KEY POINTS:
The New Zealand dollar was shaken roughly overnight as equity markets in the United States and Europe fell sharply amid further turmoil in the global financial system.
By 8am the US dollar was falling against the euro, amid increased risk aversion after investment bank Lehman Brothers filed for bankruptcy protection, spurring a stock market sell-off.
The yen rallied on the unwinding of carry trades, in which investors borrow low yielding currencies such as the yen to invest in higher yielding riskier assets such as the NZ dollar.
Some initial support for the New Zealand dollar off the back of US dollar weakness had seen the kiwi get to around US67.15c late yesterday evening.
But that reversed overnight and the NZ dollar dropped below US65.40c at one point, before recovering some ground to US66.07c by 8am.
At today's local open the kiwi was at 69.29 yen from 70.85 at 5pm.
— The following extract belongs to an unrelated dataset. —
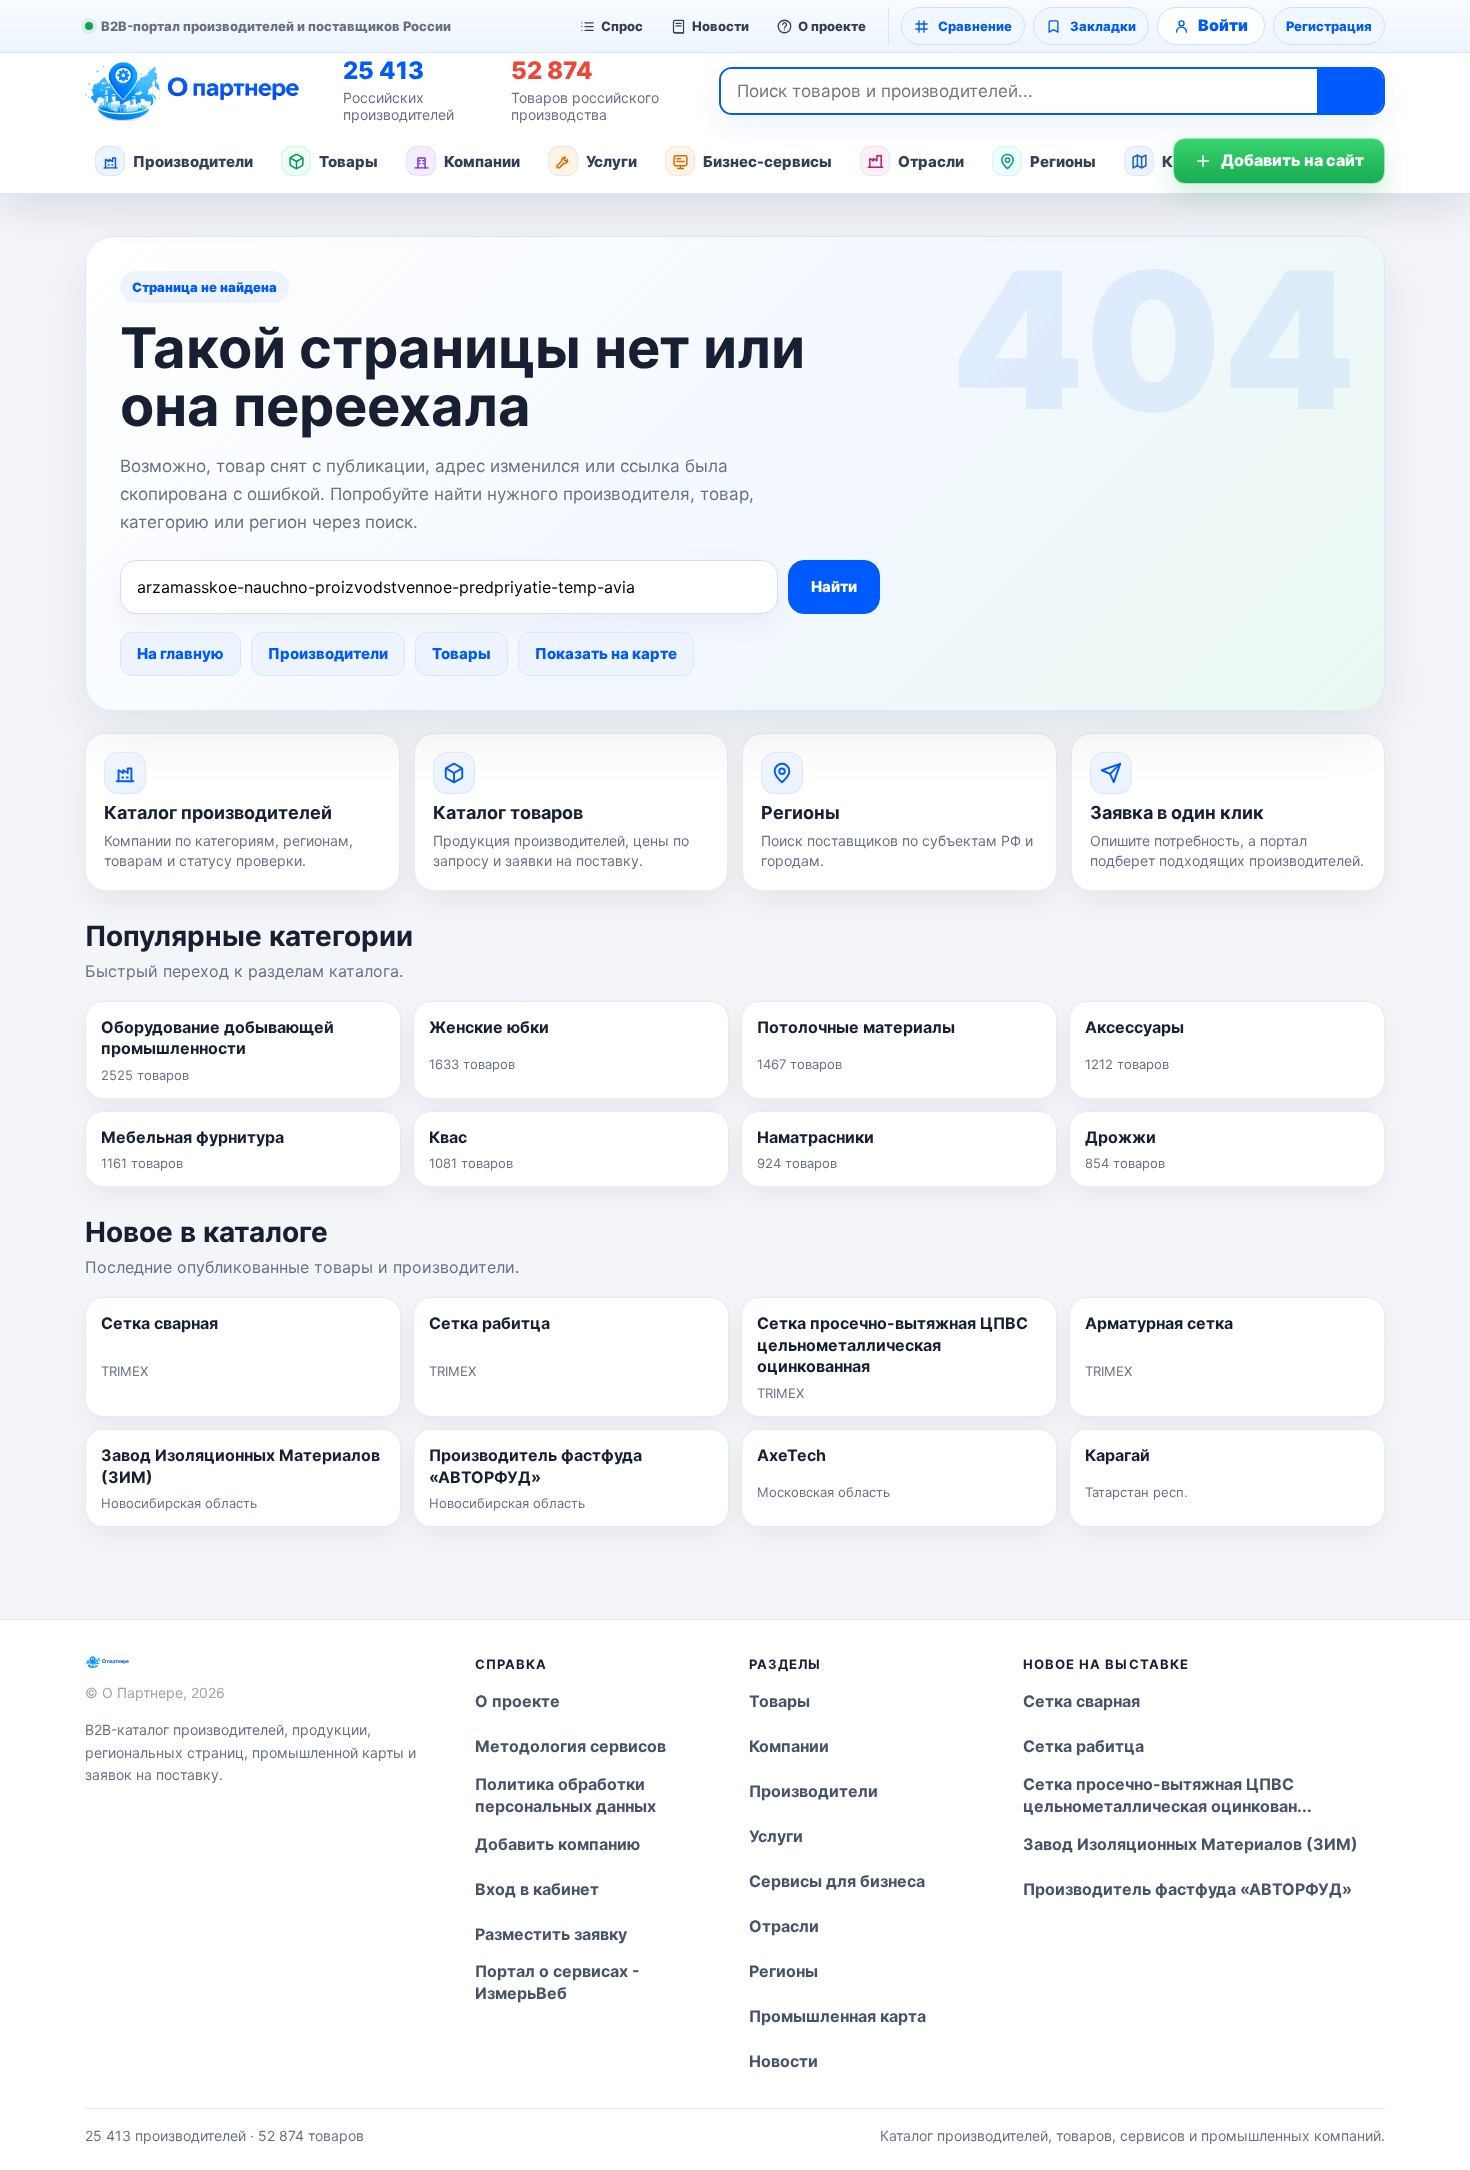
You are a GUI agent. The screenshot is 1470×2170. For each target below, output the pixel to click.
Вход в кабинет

Against the euro, the NZ dollar was buying 0.4617 at 8am from 0.4650.
The kiwi was also at A81.77c against the Australian dollar from A81.40c at the local close, while the trade weighted index was 62.59 at 8am from 63.19.
The greenback had managed to hold gains against the euro for most of the New York session, but as Wall Street benchmark indexes extended losses in late trading, the US currency fell in their wake.
In its morning update today, ANZ bank said the events of yesterday (NZT) had a massive impact on markets around the globe overnight.
Perceived safe-haven currencies, the US dollar and yen, were in demand, sending high yielding currencies such as the NZ and Australian dollars, the euro and sterling lower from late yesterday.
Bank of New Zealand currency strategist Danica Hampton said escalating risk aversion and concern that problems in the US financial sector will spill across into global issues were taking a toll on risk sensitive currencies, such as the kiwi against the yen.